## Travail demandé
Pouvez-vous prolonger l'article ci-dessous sur la Syrie, le Hezbollah et le Golan en écrivant la section qui suit son dernier intertitre ?

## Extrait source
>>>

En partenariat avec Madaniya.info – Les rodomontades de Donald Trump sur la Syrie paraissent relever de la gesticulation diplomatique et la menace d’un nouveau bombardement de ce pays au prétexte d’un probable usage d’armes chimiques par le pouvoir baasiste paraît destiné à entraver le déploiement du Hezbollah sur le Golan et à compenser le revers psychologique majeur représenté par la jonction des frontières terrestres entre la Syrie et l’Irak, malgré l’obstruction américaine.
Cauchemar absolu des Israéliens, la présence dans le secteur du Golan de la formation paramilitaire chiite libanaise, à la stature pan-régionale depuis ses retentissantes victoires de Syrie, qui plus est à la jonction des trois frontières (Syrie-Jordanie-Israël), est vécue comme une réelle menace par l’État Hébreu, au point de réduire à néant ses efforts visant à sécuriser sa frontière nord. Par la destruction programmée des pays arabes du «champ de bataille»: Liban, Syrie, Irak, Palestine.

L’ÉCHEC DE LA COALITION ATLANTISTE SUR LE FRONT SUD DE LA SYRIE.

<<<

## Lignes fournies
>>>

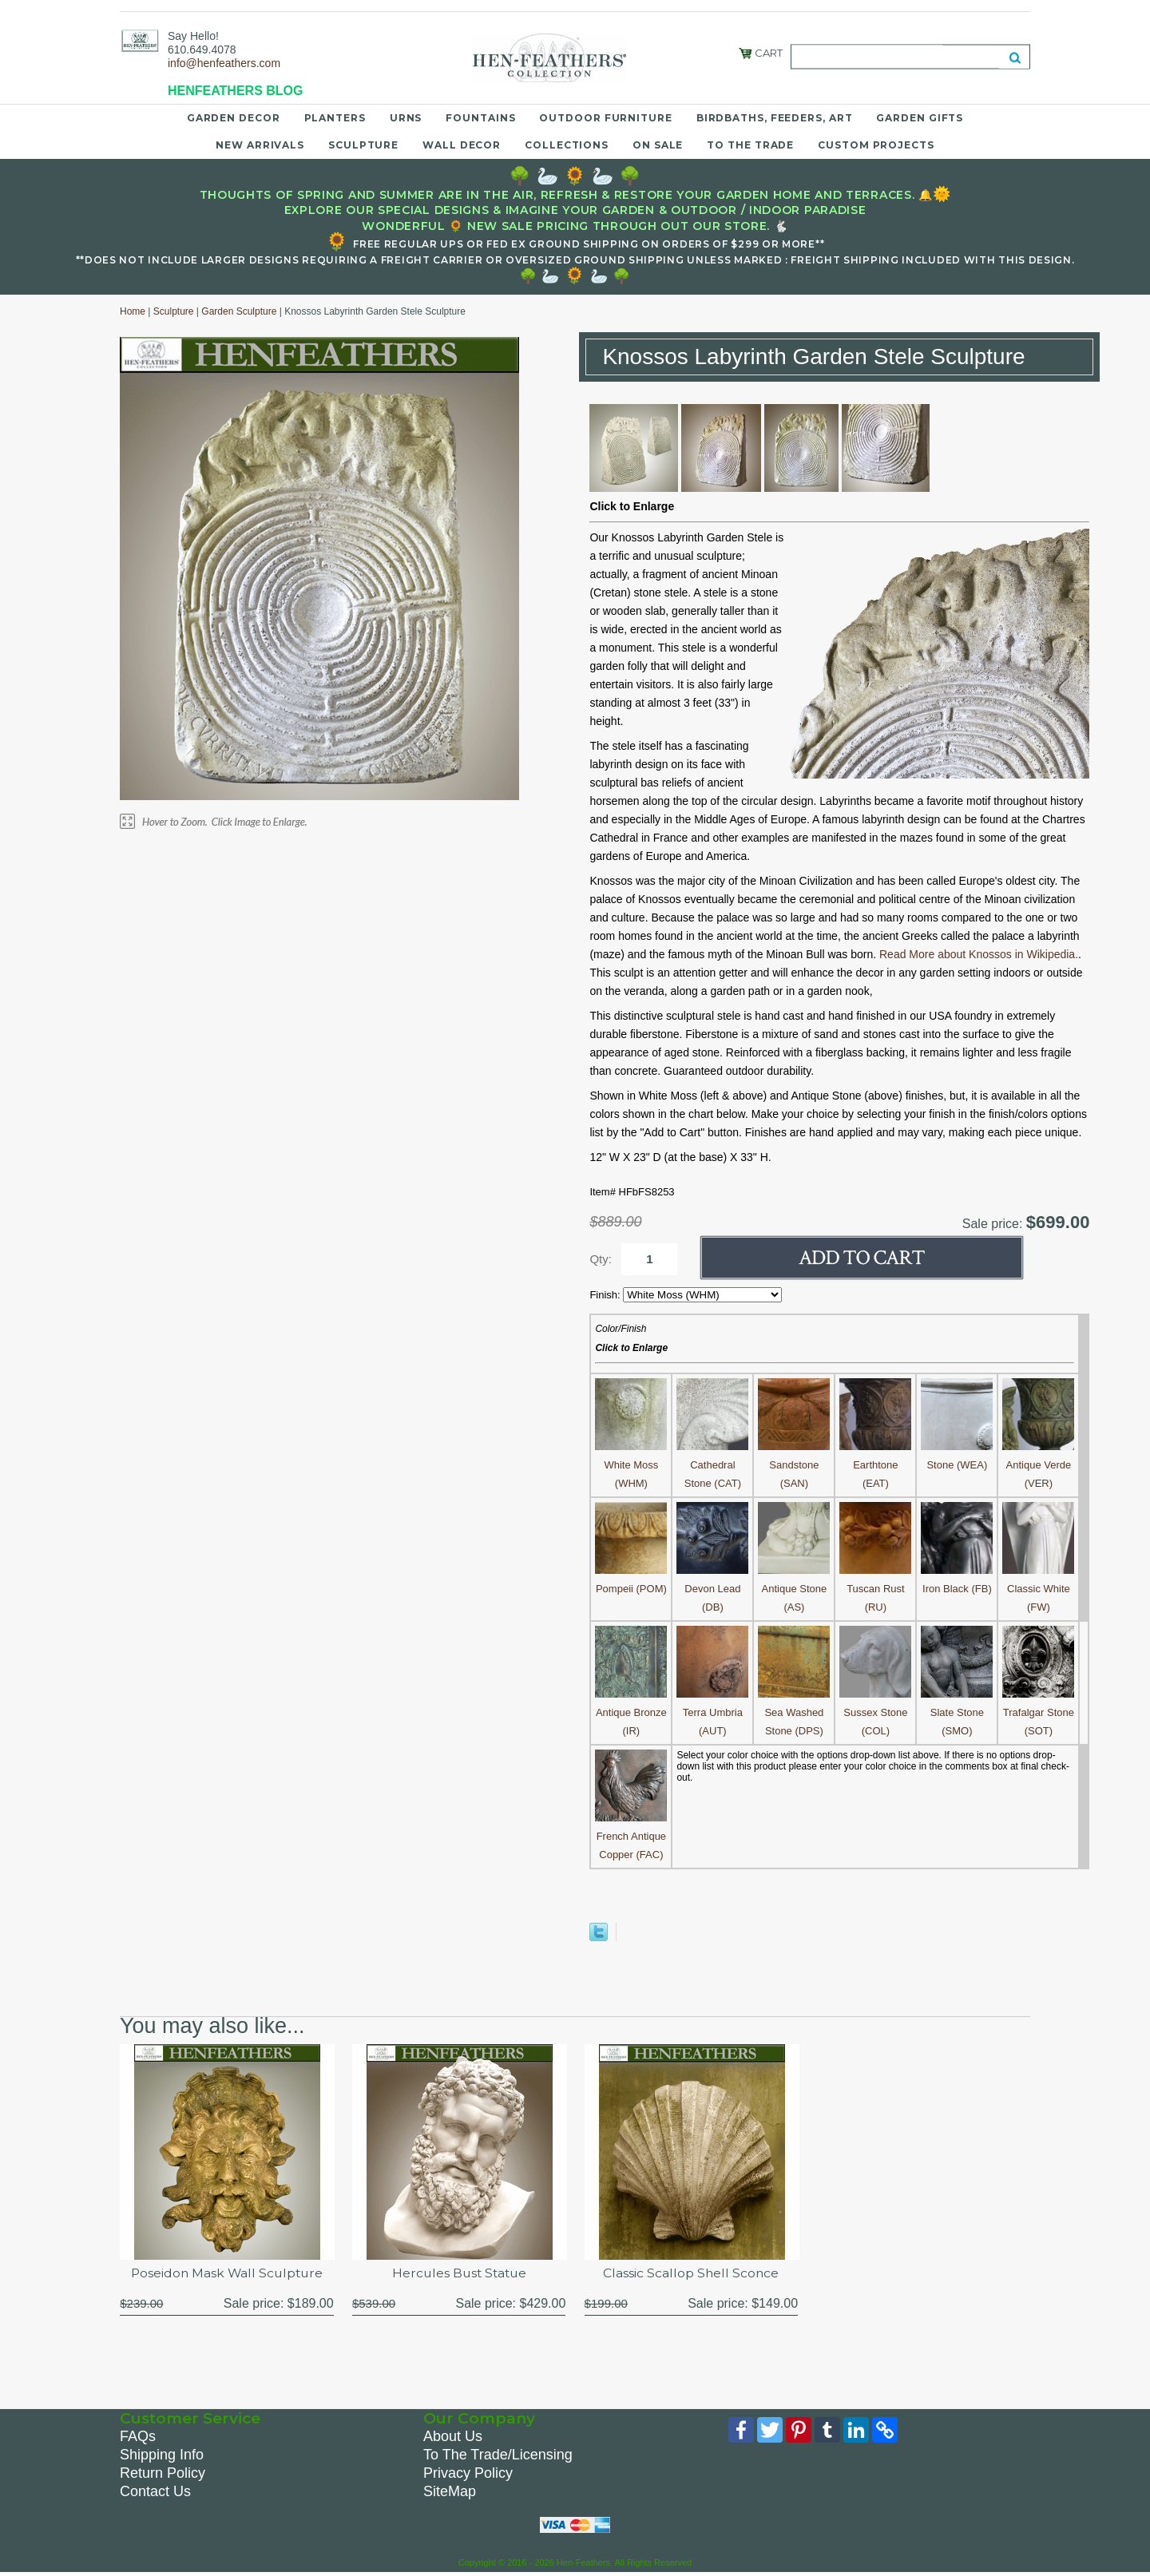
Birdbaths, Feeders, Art (774, 118)
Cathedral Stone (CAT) (712, 1465)
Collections (567, 145)
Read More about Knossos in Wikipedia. (978, 954)
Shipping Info (162, 2455)
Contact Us (155, 2492)
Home (132, 311)
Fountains (480, 118)
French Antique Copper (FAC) (631, 1836)
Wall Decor (461, 145)
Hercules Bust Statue (459, 2273)
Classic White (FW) (1038, 1588)
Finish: (606, 1295)
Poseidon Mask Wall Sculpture (227, 2273)
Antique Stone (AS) (794, 1588)
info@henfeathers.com (224, 63)
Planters (335, 118)
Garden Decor (233, 118)
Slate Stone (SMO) (957, 1712)
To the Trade (750, 145)
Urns (406, 118)
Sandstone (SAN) (794, 1465)
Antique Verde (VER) (1038, 1465)
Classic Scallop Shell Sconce (690, 2273)
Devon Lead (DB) (712, 1588)
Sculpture (363, 145)
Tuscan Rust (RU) (875, 1588)
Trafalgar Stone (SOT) (1038, 1712)
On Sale (657, 145)
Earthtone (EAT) (875, 1465)
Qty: (600, 1259)
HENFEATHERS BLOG (235, 90)
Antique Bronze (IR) (631, 1712)
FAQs (138, 2437)
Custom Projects (876, 145)
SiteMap (449, 2492)
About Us (452, 2437)
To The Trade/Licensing (498, 2455)
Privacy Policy (468, 2474)
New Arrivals (260, 145)
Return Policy (162, 2474)
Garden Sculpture (238, 311)
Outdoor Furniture (605, 118)
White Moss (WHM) (631, 1465)
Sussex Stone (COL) (875, 1712)
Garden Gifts (919, 118)
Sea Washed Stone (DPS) (794, 1712)
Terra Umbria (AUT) (712, 1712)
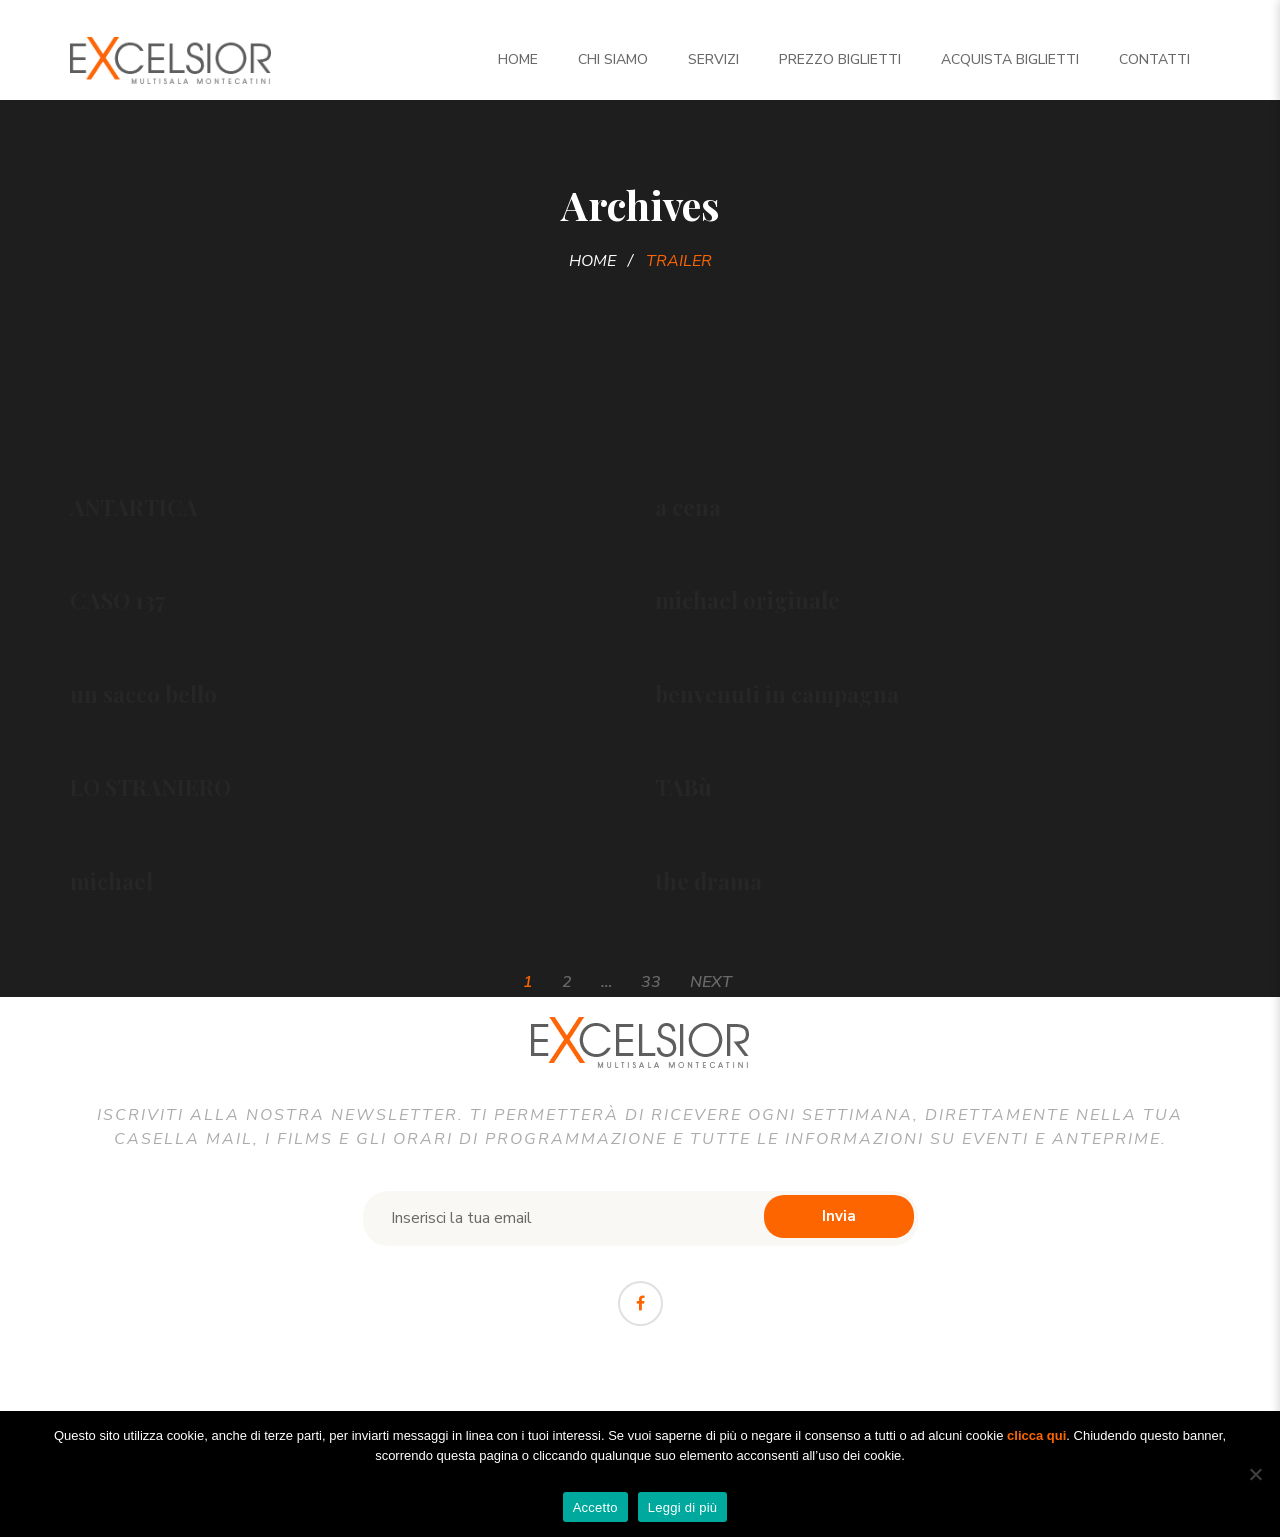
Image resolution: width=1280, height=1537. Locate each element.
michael (111, 881)
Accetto (595, 1507)
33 (651, 982)
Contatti (1154, 59)
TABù (683, 787)
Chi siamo (613, 59)
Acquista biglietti (1010, 59)
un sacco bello (143, 694)
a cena (688, 507)
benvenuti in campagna (777, 694)
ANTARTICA (134, 507)
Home (518, 59)
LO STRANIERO (150, 787)
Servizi (713, 59)
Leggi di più (683, 1507)
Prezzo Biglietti (840, 59)
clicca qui (1036, 1435)
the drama (708, 881)
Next (711, 982)
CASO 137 (117, 600)
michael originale (747, 600)
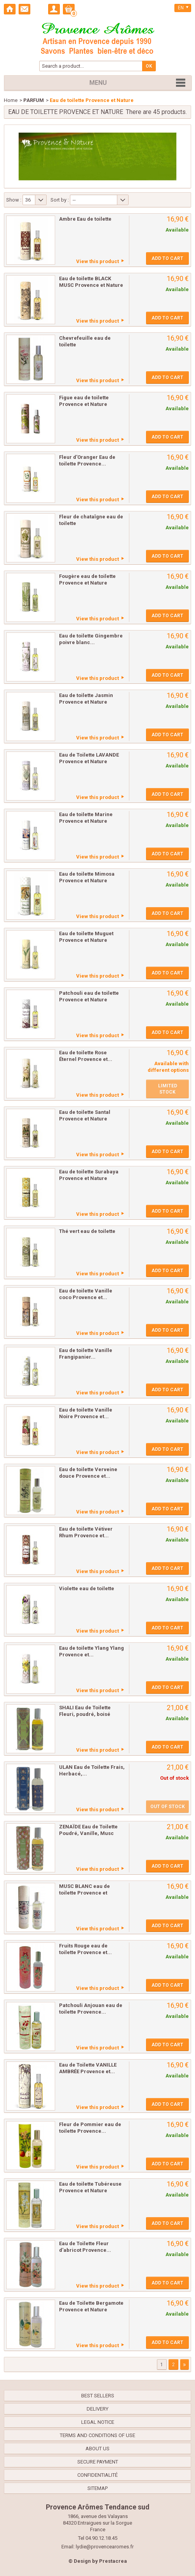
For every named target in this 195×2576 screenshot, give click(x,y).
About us (97, 2448)
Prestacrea (113, 2561)
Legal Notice (97, 2422)
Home (10, 100)
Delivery (97, 2409)
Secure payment (97, 2462)
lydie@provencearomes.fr (105, 2547)
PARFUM (33, 100)
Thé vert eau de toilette (87, 1231)
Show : (13, 200)
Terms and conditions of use (97, 2435)
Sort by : (59, 200)
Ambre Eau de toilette (85, 219)
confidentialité (97, 2475)
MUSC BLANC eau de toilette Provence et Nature (84, 1892)
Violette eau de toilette (86, 1588)
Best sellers (97, 2396)
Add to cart (167, 258)
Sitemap (97, 2488)
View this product (97, 261)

<<<

## Réponse attendue
La coalition atlantiste pensait compenser la perte d’Alep, fin décembre 2016, par l’ouverture d’un nouveau front au sud de la Syrie, dans la perspective de la chute des deux places fortes djihadistes, Mossoul (Irak) et Raqa-Deir Ez Zor (Syrie). Mais la Syrie et ses alliés paraissent être parvenus à contre-carrer les plans des Occidentaux, en dépit de la présence de Britanniques auprès des forces jordaniennes et des Israéliens auprès des djihadistes sur le Golan. En dépit des raids israéliens contre les positions gouvernementales syriennes en soutien aux djihadistes en mauvaise posture.

Près de cinquante groupements djihadistes opéraient sur le front sud de la Syrie, davantage préoccupés à se faire la guerre pour le leadership de la zone qu’à combattre le pouvoir baasiste. Supplantés au poteau par les sympathisants d’Al Qaida, ce bouleversement a réduit à néant le projet américain d’introniser une direction «djihadiste modérée» (sic) à la tête de cette zone frontalière syro-israélienne, en guise de contrepoids à une éventuel ancrage du Hezbollah.

La guerre intestine des pétromonarchies du Golfe, notamment entre l’Arabie saoudite et le Qatar, -les deux principaux bailleurs de fonds des djihadistes-, la bouderie de la Turquie, davantage préoccupée par la progression kurde dans le nord de la Syrie, avec le soutien des États Unis, ont contribué à ce revers.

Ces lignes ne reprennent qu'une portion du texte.